### Problem details
Scan the data below for the string "computer". Show every line where it turns up.

(Stored items)
* * *
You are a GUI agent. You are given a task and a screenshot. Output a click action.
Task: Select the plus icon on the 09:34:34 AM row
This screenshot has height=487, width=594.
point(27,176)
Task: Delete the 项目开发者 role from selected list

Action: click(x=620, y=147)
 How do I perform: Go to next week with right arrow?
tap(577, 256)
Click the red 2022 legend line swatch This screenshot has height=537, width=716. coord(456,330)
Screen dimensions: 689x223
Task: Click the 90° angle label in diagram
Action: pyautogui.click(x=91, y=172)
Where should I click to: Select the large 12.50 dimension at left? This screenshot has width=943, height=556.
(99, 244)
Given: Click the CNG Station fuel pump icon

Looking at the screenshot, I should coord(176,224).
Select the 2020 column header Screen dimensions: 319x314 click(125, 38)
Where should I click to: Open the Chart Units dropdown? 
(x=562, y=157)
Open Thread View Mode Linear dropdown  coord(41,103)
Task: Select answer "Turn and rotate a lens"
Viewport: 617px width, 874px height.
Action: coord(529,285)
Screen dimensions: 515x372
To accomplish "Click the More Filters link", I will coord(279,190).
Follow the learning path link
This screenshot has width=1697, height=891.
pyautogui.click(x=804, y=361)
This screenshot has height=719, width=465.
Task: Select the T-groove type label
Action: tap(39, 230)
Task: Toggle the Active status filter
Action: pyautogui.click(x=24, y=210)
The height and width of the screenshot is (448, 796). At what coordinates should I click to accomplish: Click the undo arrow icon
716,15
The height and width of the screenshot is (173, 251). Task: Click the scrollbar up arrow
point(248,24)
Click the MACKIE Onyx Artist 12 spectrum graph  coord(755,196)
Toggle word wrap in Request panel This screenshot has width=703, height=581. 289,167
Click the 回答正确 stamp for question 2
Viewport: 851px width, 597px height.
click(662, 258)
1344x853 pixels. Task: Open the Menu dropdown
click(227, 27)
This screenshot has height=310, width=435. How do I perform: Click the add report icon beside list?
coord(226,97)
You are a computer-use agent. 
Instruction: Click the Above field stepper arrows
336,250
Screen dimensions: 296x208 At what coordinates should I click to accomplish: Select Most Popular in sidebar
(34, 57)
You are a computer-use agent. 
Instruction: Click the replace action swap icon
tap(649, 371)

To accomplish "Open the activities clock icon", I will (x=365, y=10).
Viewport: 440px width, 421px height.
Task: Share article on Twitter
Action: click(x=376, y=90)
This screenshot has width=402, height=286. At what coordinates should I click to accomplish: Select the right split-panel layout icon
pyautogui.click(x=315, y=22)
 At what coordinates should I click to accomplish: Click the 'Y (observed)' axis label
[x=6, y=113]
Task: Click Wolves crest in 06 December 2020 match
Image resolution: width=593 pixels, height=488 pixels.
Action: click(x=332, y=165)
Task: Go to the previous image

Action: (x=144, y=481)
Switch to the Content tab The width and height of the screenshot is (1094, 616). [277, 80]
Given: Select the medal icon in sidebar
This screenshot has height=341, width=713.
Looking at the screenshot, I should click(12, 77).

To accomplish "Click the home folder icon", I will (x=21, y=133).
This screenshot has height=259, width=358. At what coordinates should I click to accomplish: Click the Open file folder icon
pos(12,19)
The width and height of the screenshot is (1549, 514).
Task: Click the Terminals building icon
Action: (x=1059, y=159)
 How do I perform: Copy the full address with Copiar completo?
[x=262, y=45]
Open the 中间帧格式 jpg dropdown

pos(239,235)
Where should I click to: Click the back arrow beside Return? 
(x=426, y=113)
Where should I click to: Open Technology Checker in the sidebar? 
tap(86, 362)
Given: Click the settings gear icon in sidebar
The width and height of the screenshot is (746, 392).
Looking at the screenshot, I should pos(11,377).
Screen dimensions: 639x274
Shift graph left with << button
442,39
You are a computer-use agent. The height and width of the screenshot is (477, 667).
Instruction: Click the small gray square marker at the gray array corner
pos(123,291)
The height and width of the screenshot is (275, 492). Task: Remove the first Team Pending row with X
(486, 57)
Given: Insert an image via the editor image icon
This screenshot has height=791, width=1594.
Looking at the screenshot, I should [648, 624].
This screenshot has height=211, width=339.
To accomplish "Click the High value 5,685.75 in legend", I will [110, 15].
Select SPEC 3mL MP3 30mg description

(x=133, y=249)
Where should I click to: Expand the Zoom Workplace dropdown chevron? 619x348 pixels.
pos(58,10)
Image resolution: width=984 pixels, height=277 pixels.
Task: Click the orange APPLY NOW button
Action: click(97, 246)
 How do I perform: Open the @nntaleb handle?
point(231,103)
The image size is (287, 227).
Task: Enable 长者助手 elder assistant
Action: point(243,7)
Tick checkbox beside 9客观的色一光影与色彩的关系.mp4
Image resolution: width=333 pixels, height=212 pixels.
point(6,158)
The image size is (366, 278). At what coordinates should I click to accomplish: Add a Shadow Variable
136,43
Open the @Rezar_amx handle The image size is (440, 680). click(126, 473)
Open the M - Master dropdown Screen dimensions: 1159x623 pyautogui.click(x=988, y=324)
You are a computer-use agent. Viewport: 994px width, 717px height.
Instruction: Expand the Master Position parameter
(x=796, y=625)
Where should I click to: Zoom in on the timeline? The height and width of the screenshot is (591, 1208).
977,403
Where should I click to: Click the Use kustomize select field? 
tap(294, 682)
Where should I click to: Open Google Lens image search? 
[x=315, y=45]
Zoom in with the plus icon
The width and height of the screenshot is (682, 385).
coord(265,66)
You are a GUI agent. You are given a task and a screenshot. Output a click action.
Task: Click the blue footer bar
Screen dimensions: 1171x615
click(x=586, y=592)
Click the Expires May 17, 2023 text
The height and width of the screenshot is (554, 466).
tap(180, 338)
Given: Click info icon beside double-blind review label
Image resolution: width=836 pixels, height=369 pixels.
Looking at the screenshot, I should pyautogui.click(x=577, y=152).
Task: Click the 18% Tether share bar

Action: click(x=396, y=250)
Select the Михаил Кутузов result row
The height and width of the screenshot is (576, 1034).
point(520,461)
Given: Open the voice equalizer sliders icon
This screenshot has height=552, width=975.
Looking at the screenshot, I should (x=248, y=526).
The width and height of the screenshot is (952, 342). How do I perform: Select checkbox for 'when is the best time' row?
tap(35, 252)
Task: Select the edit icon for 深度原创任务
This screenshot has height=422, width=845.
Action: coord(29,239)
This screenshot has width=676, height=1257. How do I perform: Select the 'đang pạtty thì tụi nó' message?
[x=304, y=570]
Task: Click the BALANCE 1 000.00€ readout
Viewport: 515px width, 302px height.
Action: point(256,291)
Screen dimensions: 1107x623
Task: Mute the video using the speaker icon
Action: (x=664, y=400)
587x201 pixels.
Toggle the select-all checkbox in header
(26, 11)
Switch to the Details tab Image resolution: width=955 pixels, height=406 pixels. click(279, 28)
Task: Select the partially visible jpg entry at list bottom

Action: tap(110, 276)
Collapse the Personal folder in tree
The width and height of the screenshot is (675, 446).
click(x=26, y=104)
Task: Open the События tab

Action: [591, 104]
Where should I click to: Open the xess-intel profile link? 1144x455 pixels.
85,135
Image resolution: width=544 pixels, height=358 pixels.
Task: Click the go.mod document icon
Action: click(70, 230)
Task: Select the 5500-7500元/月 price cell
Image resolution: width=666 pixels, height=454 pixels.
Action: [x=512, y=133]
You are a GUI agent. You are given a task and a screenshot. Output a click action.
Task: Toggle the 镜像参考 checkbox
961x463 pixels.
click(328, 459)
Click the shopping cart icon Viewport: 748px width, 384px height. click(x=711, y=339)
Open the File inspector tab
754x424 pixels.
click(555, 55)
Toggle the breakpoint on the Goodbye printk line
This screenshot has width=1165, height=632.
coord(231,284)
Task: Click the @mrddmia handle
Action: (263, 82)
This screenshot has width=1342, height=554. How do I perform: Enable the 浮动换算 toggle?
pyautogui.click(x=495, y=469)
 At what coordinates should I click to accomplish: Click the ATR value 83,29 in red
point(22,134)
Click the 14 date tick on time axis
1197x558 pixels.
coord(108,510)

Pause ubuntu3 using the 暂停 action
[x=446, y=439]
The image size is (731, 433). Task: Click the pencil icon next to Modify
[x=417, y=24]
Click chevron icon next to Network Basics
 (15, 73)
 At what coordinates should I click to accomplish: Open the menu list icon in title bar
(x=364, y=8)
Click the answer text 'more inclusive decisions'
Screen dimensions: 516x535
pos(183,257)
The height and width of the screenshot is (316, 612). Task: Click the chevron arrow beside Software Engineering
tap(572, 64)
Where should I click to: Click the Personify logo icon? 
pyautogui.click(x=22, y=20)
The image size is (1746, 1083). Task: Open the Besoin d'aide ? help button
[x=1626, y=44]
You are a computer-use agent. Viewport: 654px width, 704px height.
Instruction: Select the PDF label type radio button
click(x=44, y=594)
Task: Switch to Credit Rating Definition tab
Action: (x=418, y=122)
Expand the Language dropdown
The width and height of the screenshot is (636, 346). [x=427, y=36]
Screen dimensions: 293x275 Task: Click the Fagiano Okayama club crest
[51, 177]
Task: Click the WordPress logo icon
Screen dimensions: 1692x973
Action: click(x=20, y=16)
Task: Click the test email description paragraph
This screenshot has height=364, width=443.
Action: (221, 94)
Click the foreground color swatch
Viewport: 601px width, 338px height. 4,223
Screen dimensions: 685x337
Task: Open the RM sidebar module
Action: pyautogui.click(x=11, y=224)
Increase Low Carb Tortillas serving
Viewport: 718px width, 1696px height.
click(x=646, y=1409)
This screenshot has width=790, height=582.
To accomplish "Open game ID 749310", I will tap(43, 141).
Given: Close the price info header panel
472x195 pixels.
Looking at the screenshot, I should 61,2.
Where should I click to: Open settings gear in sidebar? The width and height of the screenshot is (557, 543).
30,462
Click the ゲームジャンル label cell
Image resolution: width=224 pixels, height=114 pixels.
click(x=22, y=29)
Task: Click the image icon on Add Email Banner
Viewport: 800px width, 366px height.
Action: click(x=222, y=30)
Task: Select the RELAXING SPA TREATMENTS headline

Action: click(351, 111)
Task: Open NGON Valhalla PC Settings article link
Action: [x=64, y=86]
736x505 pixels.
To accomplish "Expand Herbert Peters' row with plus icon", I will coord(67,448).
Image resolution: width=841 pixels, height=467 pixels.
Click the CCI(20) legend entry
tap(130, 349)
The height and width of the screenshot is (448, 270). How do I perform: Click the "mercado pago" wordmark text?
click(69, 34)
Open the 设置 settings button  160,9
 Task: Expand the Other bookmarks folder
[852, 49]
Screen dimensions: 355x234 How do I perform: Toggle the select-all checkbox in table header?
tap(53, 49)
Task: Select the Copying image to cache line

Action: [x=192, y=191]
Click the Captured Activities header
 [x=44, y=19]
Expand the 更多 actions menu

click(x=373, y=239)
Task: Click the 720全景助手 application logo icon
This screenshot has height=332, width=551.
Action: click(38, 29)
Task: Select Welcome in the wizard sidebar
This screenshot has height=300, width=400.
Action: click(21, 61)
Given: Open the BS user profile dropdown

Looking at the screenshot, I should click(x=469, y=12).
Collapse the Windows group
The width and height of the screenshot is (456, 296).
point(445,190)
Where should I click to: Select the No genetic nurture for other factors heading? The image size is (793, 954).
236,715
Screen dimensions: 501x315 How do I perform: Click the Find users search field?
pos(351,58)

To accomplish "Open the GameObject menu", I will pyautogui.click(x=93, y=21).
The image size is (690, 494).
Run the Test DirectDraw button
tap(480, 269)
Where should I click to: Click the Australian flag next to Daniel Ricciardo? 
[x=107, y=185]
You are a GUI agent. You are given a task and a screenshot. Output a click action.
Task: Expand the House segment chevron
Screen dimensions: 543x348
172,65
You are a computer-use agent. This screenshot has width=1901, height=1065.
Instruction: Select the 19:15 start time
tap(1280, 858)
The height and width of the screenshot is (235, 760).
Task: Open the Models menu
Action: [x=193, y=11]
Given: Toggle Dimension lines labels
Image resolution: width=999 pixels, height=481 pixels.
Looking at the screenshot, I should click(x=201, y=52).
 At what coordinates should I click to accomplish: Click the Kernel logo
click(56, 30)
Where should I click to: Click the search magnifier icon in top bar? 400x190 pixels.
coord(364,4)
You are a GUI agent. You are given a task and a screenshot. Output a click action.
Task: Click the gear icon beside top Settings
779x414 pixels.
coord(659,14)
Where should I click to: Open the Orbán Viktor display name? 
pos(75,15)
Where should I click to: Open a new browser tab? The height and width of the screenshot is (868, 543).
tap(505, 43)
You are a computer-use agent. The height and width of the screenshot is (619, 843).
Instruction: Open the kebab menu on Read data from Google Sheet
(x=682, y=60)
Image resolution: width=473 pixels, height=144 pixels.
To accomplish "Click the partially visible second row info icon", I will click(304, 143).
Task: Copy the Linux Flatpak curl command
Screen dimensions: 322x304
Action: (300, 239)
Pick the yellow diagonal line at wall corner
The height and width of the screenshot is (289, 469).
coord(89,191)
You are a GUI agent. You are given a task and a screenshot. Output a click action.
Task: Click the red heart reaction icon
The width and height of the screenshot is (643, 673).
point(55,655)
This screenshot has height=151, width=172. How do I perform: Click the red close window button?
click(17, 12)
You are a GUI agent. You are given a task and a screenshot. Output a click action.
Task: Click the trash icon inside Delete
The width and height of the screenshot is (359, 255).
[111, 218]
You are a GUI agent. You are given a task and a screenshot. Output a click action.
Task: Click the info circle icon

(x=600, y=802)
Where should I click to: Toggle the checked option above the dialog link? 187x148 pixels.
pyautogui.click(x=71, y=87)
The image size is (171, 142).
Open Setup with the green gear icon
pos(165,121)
* * *
### Answer section
You are a computer-use agent. 
You are a computer-use agent. 
You are a computer-use agent. The height and width of the screenshot is (477, 667).
You are a computer-use agent. Viewport: 994px width, 717px height.
You are a computer-use agent. Viewport: 654px width, 704px height.
You are a computer-use agent. This screenshot has width=1901, height=1065.
You are a computer-use agent. The height and width of the screenshot is (619, 843).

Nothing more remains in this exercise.